— About this exercise —
All of the data below is to be returned unaltered.
============================================================
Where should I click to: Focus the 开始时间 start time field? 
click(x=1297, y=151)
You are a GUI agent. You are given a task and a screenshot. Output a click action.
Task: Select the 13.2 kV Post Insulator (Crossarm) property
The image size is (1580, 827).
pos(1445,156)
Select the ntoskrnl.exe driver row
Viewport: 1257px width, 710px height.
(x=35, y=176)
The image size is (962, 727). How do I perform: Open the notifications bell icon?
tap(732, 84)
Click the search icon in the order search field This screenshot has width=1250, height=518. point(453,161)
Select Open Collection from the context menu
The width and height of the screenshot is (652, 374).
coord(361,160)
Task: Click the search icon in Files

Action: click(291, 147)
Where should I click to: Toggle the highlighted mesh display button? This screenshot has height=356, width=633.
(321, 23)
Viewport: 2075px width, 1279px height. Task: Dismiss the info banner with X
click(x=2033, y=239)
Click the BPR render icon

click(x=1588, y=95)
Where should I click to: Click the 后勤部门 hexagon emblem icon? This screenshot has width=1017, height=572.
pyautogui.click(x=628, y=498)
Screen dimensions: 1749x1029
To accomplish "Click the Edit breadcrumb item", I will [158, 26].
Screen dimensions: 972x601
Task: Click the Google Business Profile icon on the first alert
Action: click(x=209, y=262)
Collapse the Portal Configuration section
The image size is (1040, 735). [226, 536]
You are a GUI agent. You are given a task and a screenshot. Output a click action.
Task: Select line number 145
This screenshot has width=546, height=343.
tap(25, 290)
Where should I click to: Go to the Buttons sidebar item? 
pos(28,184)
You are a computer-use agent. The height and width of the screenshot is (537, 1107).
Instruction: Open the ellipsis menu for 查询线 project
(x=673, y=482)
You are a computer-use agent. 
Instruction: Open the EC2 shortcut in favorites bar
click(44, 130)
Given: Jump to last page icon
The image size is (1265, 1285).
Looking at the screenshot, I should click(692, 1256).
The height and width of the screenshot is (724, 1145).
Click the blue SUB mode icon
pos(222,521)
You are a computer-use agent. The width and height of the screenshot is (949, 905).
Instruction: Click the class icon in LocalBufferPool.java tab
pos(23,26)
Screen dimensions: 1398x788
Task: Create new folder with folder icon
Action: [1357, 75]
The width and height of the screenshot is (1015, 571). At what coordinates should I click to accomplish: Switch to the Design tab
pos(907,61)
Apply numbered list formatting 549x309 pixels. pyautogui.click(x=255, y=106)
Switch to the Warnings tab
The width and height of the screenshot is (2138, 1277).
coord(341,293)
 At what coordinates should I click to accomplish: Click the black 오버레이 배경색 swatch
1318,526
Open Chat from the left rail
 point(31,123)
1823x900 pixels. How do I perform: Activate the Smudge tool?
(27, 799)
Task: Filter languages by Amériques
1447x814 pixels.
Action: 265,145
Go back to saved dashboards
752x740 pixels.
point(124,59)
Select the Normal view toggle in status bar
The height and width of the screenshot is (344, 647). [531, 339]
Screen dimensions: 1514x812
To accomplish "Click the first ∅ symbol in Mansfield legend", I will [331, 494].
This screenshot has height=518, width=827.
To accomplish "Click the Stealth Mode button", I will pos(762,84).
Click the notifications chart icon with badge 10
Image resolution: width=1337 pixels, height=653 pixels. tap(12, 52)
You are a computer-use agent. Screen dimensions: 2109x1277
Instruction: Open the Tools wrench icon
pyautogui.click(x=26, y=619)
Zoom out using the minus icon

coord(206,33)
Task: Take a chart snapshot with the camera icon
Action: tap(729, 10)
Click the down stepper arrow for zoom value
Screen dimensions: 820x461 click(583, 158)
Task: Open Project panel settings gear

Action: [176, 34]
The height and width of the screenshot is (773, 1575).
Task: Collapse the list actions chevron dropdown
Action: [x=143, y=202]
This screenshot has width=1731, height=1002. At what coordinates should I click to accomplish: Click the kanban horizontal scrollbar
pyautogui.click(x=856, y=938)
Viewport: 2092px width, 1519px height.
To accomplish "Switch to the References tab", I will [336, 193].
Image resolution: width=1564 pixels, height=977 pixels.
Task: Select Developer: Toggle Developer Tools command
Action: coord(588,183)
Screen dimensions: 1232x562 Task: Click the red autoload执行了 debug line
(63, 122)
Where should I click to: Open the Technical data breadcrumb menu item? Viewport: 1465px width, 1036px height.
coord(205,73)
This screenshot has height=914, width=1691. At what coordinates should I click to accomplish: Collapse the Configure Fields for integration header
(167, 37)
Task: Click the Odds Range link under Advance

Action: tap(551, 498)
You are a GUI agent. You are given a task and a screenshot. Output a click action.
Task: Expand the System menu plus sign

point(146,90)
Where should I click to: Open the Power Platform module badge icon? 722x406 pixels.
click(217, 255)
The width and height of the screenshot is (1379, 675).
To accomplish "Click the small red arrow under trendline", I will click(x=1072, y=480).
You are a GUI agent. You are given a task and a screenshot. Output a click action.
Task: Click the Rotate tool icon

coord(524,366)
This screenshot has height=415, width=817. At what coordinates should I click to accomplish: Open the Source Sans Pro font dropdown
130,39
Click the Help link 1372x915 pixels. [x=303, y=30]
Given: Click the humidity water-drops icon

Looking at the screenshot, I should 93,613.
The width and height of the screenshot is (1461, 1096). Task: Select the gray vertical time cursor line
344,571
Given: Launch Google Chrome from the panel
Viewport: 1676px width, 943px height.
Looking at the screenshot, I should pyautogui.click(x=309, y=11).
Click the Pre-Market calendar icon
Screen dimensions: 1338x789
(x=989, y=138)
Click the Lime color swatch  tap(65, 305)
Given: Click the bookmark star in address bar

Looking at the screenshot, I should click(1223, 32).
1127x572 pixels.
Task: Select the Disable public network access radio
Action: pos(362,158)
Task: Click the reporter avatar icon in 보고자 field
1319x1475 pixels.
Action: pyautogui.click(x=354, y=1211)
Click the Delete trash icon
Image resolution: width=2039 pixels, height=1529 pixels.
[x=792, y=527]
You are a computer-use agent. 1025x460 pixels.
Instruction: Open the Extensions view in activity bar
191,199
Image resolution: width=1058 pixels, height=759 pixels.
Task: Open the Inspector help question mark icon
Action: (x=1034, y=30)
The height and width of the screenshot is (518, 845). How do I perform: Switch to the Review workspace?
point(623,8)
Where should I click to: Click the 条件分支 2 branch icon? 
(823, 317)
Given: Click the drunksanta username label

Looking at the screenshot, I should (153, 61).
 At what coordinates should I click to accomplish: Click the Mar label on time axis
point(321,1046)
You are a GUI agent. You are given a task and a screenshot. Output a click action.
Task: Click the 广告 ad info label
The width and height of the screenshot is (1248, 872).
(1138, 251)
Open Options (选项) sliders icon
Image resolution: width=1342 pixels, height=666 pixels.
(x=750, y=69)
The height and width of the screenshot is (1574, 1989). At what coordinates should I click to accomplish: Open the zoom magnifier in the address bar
============================================================
— Expected output —
Where should I click to: Focus the 开始时间 start time field? 
click(x=1297, y=151)
You are a GUI agent. You are given a task and a screenshot. Output a click action.
Task: Select the 13.2 kV Post Insulator (Crossarm) property
The image size is (1580, 827).
pos(1445,156)
Select the ntoskrnl.exe driver row
Viewport: 1257px width, 710px height.
(x=35, y=176)
The image size is (962, 727). How do I perform: Open the notifications bell icon?
tap(732, 84)
Click the search icon in the order search field This screenshot has width=1250, height=518. point(453,161)
Select Open Collection from the context menu
The width and height of the screenshot is (652, 374).
coord(361,160)
Task: Click the search icon in Files

Action: click(291, 147)
Where should I click to: Toggle the highlighted mesh display button? This screenshot has height=356, width=633.
(321, 23)
Viewport: 2075px width, 1279px height. Task: Dismiss the info banner with X
click(x=2033, y=239)
Click the BPR render icon

click(x=1588, y=95)
Where should I click to: Click the 后勤部门 hexagon emblem icon? This screenshot has width=1017, height=572.
pyautogui.click(x=628, y=498)
Screen dimensions: 1749x1029
To accomplish "Click the Edit breadcrumb item", I will [158, 26].
Screen dimensions: 972x601
Task: Click the Google Business Profile icon on the first alert
Action: click(x=209, y=262)
Collapse the Portal Configuration section
The image size is (1040, 735). [226, 536]
You are a GUI agent. You are given a task and a screenshot. Output a click action.
Task: Select line number 145
This screenshot has width=546, height=343.
tap(25, 290)
Where should I click to: Go to the Buttons sidebar item? 
pos(28,184)
You are a computer-use agent. The height and width of the screenshot is (537, 1107).
Instruction: Open the ellipsis menu for 查询线 project
(x=673, y=482)
You are a computer-use agent. 
Instruction: Open the EC2 shortcut in favorites bar
click(44, 130)
Given: Jump to last page icon
The image size is (1265, 1285).
Looking at the screenshot, I should click(692, 1256).
The height and width of the screenshot is (724, 1145).
Click the blue SUB mode icon
pos(222,521)
You are a computer-use agent. The width and height of the screenshot is (949, 905).
Instruction: Click the class icon in LocalBufferPool.java tab
pos(23,26)
Screen dimensions: 1398x788
Task: Create new folder with folder icon
Action: [1357, 75]
The width and height of the screenshot is (1015, 571). At what coordinates should I click to accomplish: Switch to the Design tab
pos(907,61)
Apply numbered list formatting 549x309 pixels. pyautogui.click(x=255, y=106)
Switch to the Warnings tab
The width and height of the screenshot is (2138, 1277).
coord(341,293)
 At what coordinates should I click to accomplish: Click the black 오버레이 배경색 swatch
1318,526
Open Chat from the left rail
 point(31,123)
1823x900 pixels. How do I perform: Activate the Smudge tool?
(27, 799)
Task: Filter languages by Amériques
1447x814 pixels.
Action: 265,145
Go back to saved dashboards
752x740 pixels.
point(124,59)
Select the Normal view toggle in status bar
The height and width of the screenshot is (344, 647). [531, 339]
Screen dimensions: 1514x812
To accomplish "Click the first ∅ symbol in Mansfield legend", I will [331, 494].
This screenshot has height=518, width=827.
To accomplish "Click the Stealth Mode button", I will pos(762,84).
Click the notifications chart icon with badge 10
Image resolution: width=1337 pixels, height=653 pixels. tap(12, 52)
You are a computer-use agent. Screen dimensions: 2109x1277
Instruction: Open the Tools wrench icon
pyautogui.click(x=26, y=619)
Zoom out using the minus icon

coord(206,33)
Task: Take a chart snapshot with the camera icon
Action: tap(729, 10)
Click the down stepper arrow for zoom value
Screen dimensions: 820x461 click(583, 158)
Task: Open Project panel settings gear

Action: [176, 34]
The height and width of the screenshot is (773, 1575).
Task: Collapse the list actions chevron dropdown
Action: [x=143, y=202]
This screenshot has width=1731, height=1002. At what coordinates should I click to accomplish: Click the kanban horizontal scrollbar
pyautogui.click(x=856, y=938)
Viewport: 2092px width, 1519px height.
To accomplish "Switch to the References tab", I will [336, 193].
Image resolution: width=1564 pixels, height=977 pixels.
Task: Select Developer: Toggle Developer Tools command
Action: coord(588,183)
Screen dimensions: 1232x562 Task: Click the red autoload执行了 debug line
(63, 122)
Where should I click to: Open the Technical data breadcrumb menu item? Viewport: 1465px width, 1036px height.
coord(205,73)
This screenshot has height=914, width=1691. At what coordinates should I click to accomplish: Collapse the Configure Fields for integration header
(167, 37)
Task: Click the Odds Range link under Advance

Action: tap(551, 498)
You are a GUI agent. You are given a task and a screenshot. Output a click action.
Task: Expand the System menu plus sign

point(146,90)
Where should I click to: Open the Power Platform module badge icon? 722x406 pixels.
click(217, 255)
The width and height of the screenshot is (1379, 675).
To accomplish "Click the small red arrow under trendline", I will click(x=1072, y=480).
You are a GUI agent. You are given a task and a screenshot. Output a click action.
Task: Click the Rotate tool icon

coord(524,366)
This screenshot has height=415, width=817. At what coordinates should I click to accomplish: Open the Source Sans Pro font dropdown
130,39
Click the Help link 1372x915 pixels. [x=303, y=30]
Given: Click the humidity water-drops icon

Looking at the screenshot, I should 93,613.
The width and height of the screenshot is (1461, 1096). Task: Select the gray vertical time cursor line
344,571
Given: Launch Google Chrome from the panel
Viewport: 1676px width, 943px height.
Looking at the screenshot, I should pyautogui.click(x=309, y=11).
Click the Pre-Market calendar icon
Screen dimensions: 1338x789
(x=989, y=138)
Click the Lime color swatch  tap(65, 305)
Given: Click the bookmark star in address bar

Looking at the screenshot, I should click(1223, 32).
1127x572 pixels.
Task: Select the Disable public network access radio
Action: pos(362,158)
Task: Click the reporter avatar icon in 보고자 field
1319x1475 pixels.
Action: pyautogui.click(x=354, y=1211)
Click the Delete trash icon
Image resolution: width=2039 pixels, height=1529 pixels.
[x=792, y=527]
You are a computer-use agent. 1025x460 pixels.
Instruction: Open the Extensions view in activity bar
191,199
Image resolution: width=1058 pixels, height=759 pixels.
Task: Open the Inspector help question mark icon
Action: (x=1034, y=30)
The height and width of the screenshot is (518, 845). How do I perform: Switch to the Review workspace?
point(623,8)
Where should I click to: Click the 条件分支 2 branch icon? 
(823, 317)
Given: Click the drunksanta username label

Looking at the screenshot, I should (153, 61).
 At what coordinates should I click to accomplish: Click the Mar label on time axis
point(321,1046)
You are a GUI agent. You are given a task and a screenshot. Output a click action.
Task: Click the 广告 ad info label
The width and height of the screenshot is (1248, 872).
(1138, 251)
Open Options (选项) sliders icon
Image resolution: width=1342 pixels, height=666 pixels.
(x=750, y=69)
The height and width of the screenshot is (1574, 1989). At what coordinates should I click to accomplish: Open the zoom magnifier in the address bar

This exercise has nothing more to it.